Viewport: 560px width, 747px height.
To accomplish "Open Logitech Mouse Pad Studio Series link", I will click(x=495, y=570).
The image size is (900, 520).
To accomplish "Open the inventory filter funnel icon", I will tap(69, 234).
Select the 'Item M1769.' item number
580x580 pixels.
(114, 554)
☆ ☆ ☆ ☆ ☆
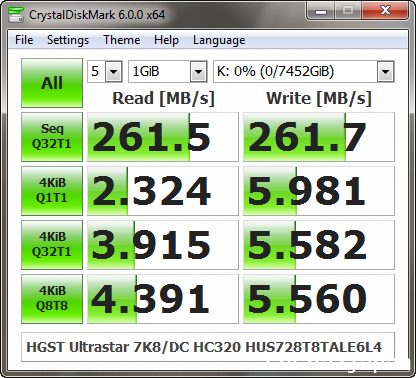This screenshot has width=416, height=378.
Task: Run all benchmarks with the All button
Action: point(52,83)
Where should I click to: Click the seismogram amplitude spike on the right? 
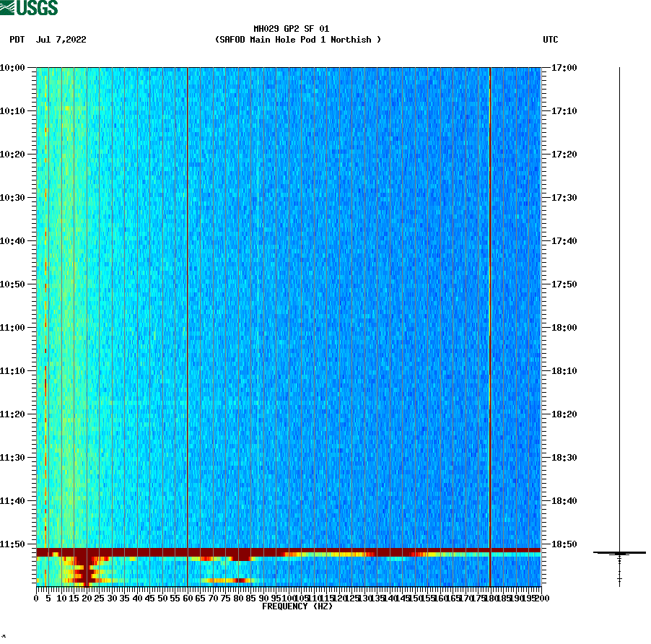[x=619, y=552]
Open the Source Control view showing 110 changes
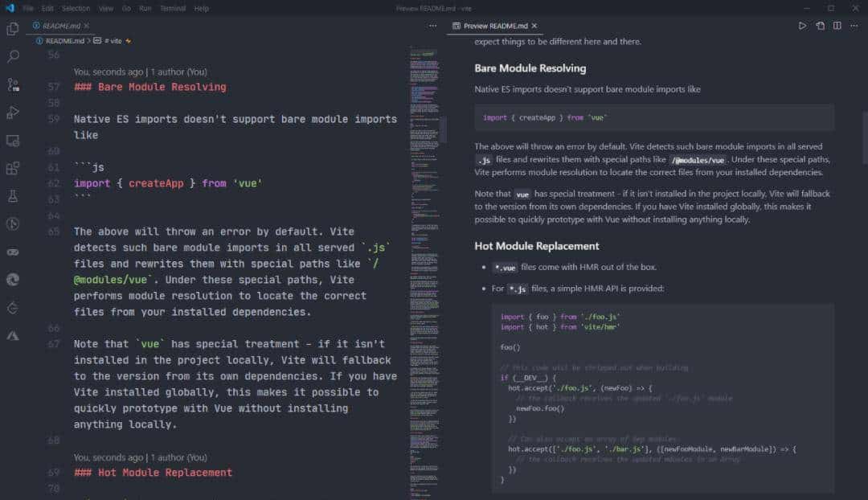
☆ ☆ ☆ ☆ ☆
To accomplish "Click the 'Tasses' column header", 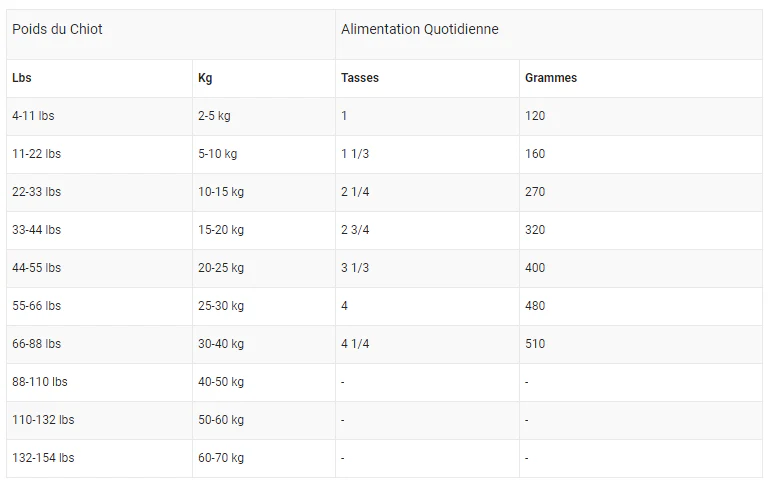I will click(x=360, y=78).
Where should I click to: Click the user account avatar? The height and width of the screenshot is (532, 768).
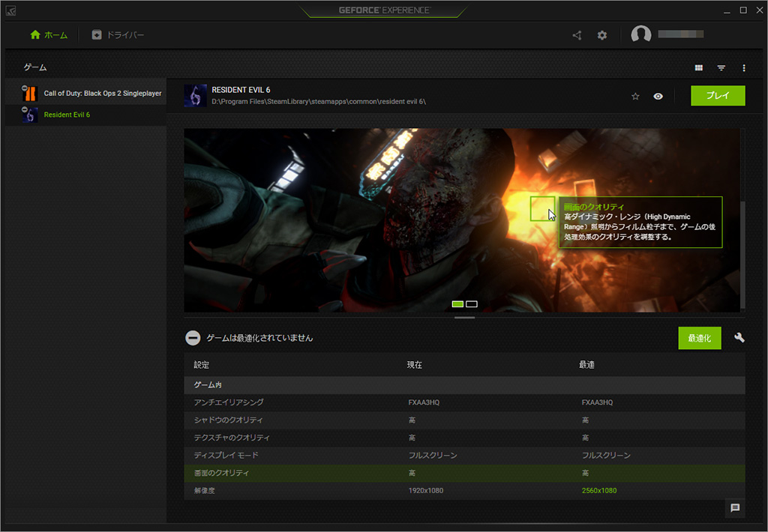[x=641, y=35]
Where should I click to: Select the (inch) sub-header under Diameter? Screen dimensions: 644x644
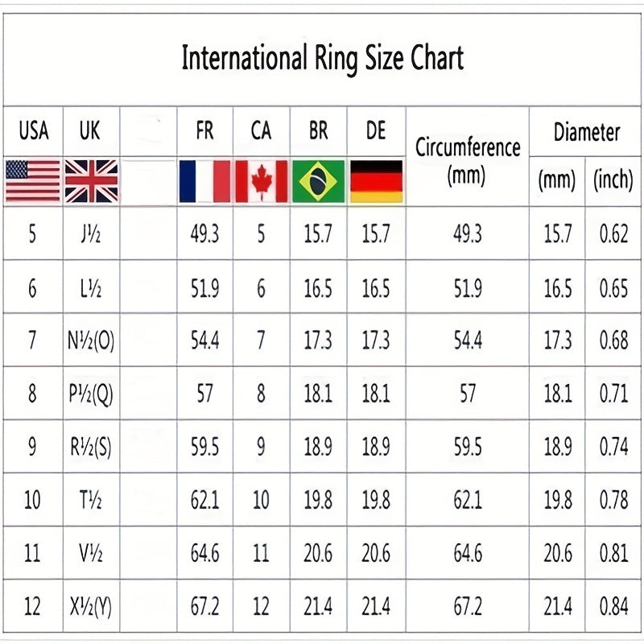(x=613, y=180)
☆ ☆ ☆ ☆ ☆
• _Aim of the exercise_: In the listing above, find the line containing "Where should I click to: Click the seismogram" and the line containing "Open the Source", then write out both of them and every line between, exactly, with no pictures.

• _Result of this task_:
Where should I click to: Click the seismogram amplitude spike on the right? 
[x=619, y=552]
Open the Source Control view showing 110 changes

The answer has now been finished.